---------- Data to use
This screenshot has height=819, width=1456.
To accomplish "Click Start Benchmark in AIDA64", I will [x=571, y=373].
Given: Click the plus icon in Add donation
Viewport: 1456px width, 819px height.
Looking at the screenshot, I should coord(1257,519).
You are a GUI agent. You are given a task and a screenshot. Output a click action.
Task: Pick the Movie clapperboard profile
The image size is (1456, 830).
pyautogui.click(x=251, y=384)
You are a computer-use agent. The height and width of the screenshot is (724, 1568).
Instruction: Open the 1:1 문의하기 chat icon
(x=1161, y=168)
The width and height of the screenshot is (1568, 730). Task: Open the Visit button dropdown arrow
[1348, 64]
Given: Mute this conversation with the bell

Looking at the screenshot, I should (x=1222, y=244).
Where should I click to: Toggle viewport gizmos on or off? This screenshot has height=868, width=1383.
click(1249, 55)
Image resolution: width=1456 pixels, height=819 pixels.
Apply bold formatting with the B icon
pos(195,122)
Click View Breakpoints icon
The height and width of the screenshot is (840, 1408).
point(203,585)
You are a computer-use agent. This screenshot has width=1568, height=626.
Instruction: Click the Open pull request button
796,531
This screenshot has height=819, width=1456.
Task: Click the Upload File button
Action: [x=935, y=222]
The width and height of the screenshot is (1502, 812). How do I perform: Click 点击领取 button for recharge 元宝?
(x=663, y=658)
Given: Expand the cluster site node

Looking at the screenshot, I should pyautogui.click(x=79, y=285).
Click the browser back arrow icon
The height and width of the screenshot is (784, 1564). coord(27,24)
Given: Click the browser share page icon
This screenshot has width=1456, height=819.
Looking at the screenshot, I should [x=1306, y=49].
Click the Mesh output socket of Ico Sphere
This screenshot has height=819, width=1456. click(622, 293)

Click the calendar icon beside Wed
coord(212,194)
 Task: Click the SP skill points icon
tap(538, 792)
--------------------
What the task asks = Copy, please, exactly the lines that start at the first line of the data and end at the line containing "You are a computer-use agent. This", both kept and no others.

Response =
This screenshot has height=819, width=1456.
To accomplish "Click Start Benchmark in AIDA64", I will [x=571, y=373].
Given: Click the plus icon in Add donation
Viewport: 1456px width, 819px height.
Looking at the screenshot, I should coord(1257,519).
You are a GUI agent. You are given a task and a screenshot. Output a click action.
Task: Pick the Movie clapperboard profile
The image size is (1456, 830).
pyautogui.click(x=251, y=384)
You are a computer-use agent. The height and width of the screenshot is (724, 1568).
Instruction: Open the 1:1 문의하기 chat icon
(x=1161, y=168)
The width and height of the screenshot is (1568, 730). Task: Open the Visit button dropdown arrow
[1348, 64]
Given: Mute this conversation with the bell

Looking at the screenshot, I should (x=1222, y=244).
Where should I click to: Toggle viewport gizmos on or off? This screenshot has height=868, width=1383.
click(1249, 55)
Image resolution: width=1456 pixels, height=819 pixels.
Apply bold formatting with the B icon
pos(195,122)
Click View Breakpoints icon
The height and width of the screenshot is (840, 1408).
point(203,585)
You are a computer-use agent. This screenshot has width=1568, height=626.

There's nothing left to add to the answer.